> **TO DO**
**a.** Condense the paragraph in the text on inflation that begins "Getting inflation down" into a short bulleted list that keeps its main facts.
**b.** According to the text on inflation, through what route do global price influences come into the domestic system?

> **EXTRACTED TEXT**
►

The other factor that has been working against inflation is the relatively lower base last year at this time. Prices had moved downwards, towards the end of last fiscal year, which pushed up growth rates this year. However, the impact of the base-year phenomenon should not be overstated here.
Getting inflation down can finally work only if we are able to increase agricultural productivity, so as to ensure that supplies keep increasing. This has been spoken of, but little has been done. Hence, we will be running the risk of inflation every time there is a food shortage. This year, production of rice, chana and mustard have been down in the rabi season, which has had its effect on prices as against a good kharif harvest in 2007.
We cannot insulate ourselves from global inflation because there is a progressively greater cohesion between global and domestic prices. These influences come into the system through imports, as has been witnessed in the case of edible oils. Therefore, policies like export restrictions or lowering of import duties can at best be a short-term solution.

◄

> **LISTED RECORDS**

►

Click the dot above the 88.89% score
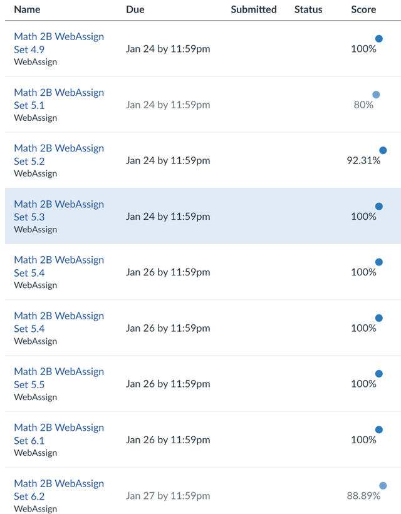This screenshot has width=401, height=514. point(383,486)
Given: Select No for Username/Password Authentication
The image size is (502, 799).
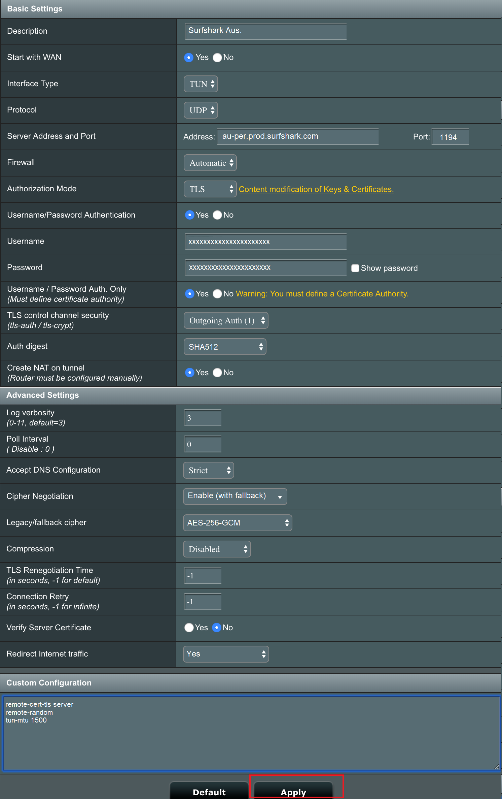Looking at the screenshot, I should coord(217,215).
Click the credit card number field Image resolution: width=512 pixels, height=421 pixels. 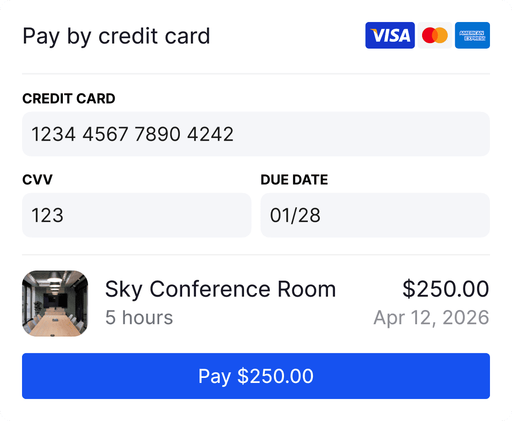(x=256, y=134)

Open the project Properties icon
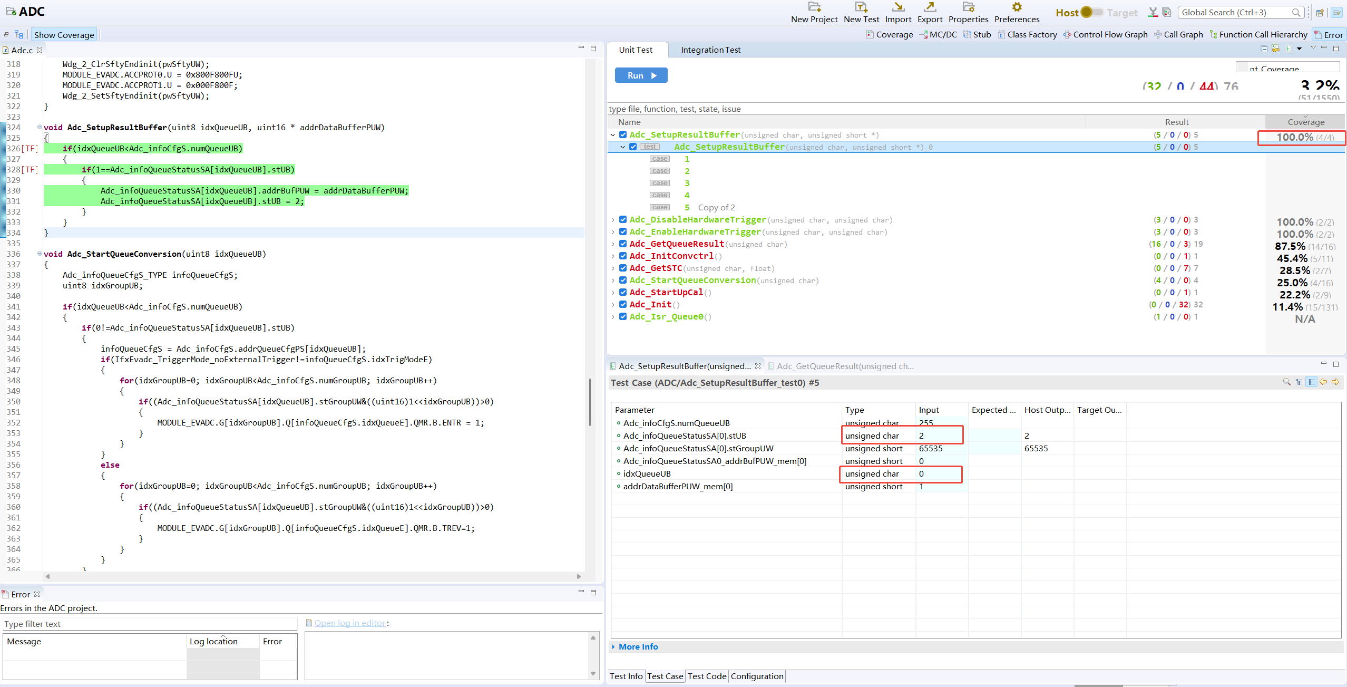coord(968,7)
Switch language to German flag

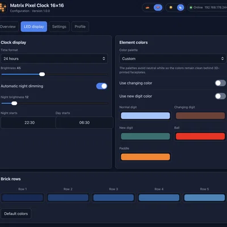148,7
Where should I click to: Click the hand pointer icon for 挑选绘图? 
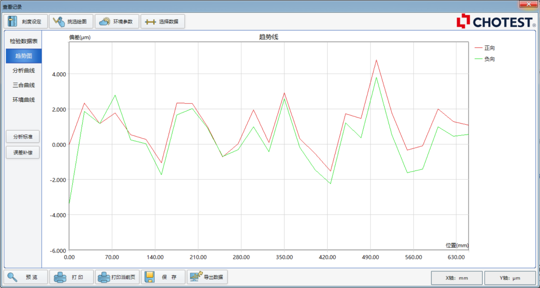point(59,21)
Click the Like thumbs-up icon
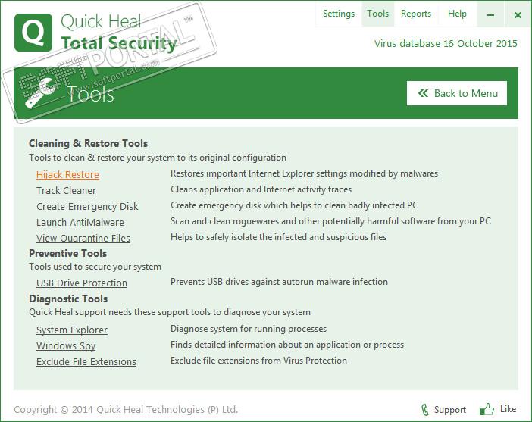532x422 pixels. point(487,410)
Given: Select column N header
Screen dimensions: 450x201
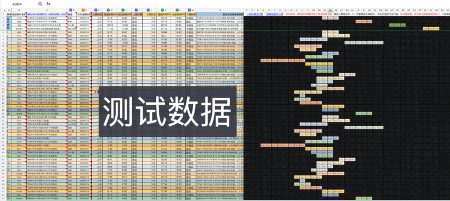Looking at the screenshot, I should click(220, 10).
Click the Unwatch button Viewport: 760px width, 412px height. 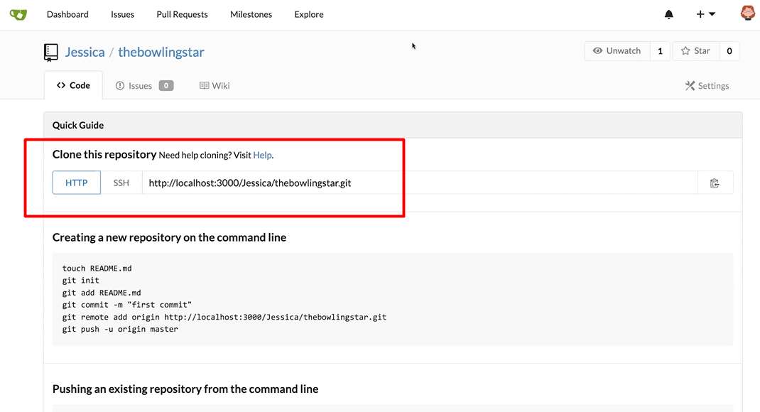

◄

> **CORRECT ANSWERS**
**a.**
- Lowering inflation will finally work only if agricultural productivity rises so that supplies keep increasing.
- This has been spoken of, but little has been done.
- As a result, inflation is a risk every time there is a food shortage.
- This year, rice, chana and mustard production fell in the rabi season, affecting prices, as against a good kharif harvest in 2007.

**b.** They come in through imports, as seen in the case of edible oils.